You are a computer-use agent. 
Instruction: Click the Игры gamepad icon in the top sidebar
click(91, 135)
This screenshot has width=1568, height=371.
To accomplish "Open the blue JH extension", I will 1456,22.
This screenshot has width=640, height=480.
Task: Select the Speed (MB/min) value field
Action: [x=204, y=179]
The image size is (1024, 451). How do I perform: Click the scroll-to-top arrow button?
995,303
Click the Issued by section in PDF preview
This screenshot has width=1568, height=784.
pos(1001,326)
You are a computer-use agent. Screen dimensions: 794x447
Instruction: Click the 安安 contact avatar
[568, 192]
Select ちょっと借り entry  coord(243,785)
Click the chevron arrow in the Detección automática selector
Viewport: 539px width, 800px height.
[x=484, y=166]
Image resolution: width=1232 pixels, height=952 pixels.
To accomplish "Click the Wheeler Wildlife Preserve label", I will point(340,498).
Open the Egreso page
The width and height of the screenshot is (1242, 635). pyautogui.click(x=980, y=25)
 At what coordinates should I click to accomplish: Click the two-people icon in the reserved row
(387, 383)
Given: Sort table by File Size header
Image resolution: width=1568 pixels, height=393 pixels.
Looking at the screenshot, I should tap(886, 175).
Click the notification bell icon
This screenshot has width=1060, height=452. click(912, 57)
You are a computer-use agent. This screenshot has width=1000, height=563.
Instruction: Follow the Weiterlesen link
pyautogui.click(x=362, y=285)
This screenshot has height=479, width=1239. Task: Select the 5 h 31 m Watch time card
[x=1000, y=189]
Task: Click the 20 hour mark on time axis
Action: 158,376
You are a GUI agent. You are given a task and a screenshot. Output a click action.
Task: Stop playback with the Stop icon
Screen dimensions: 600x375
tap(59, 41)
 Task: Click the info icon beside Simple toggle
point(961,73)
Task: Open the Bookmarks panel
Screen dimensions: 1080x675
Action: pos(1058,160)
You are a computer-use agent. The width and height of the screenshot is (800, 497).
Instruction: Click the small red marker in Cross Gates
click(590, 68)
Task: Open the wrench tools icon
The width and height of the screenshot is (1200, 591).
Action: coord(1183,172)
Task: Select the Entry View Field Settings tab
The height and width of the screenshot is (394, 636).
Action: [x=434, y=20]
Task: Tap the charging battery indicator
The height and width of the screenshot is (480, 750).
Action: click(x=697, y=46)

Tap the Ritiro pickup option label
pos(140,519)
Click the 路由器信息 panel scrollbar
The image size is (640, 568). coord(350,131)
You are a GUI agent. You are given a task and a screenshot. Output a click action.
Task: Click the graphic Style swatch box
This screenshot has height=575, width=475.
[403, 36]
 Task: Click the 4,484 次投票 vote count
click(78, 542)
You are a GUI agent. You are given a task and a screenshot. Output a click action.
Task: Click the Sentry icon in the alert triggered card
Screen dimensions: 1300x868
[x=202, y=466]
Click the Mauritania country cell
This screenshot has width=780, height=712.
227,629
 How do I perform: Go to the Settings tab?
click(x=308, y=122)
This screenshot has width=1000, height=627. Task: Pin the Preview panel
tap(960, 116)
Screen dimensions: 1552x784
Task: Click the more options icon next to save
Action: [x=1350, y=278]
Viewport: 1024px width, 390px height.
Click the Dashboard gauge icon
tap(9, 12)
· · · · · · ·
**PROBLEM DETAILS:** If a line above holds the string "computer", copy it out.

**SOLUTION:**
You are a computer-use agent. 
You are a computer-use agent. Screen dimensions: 794x447
You are a computer-use agent. This screenshot has width=1000, height=563.
You are a computer-use agent. The width and height of the screenshot is (800, 497).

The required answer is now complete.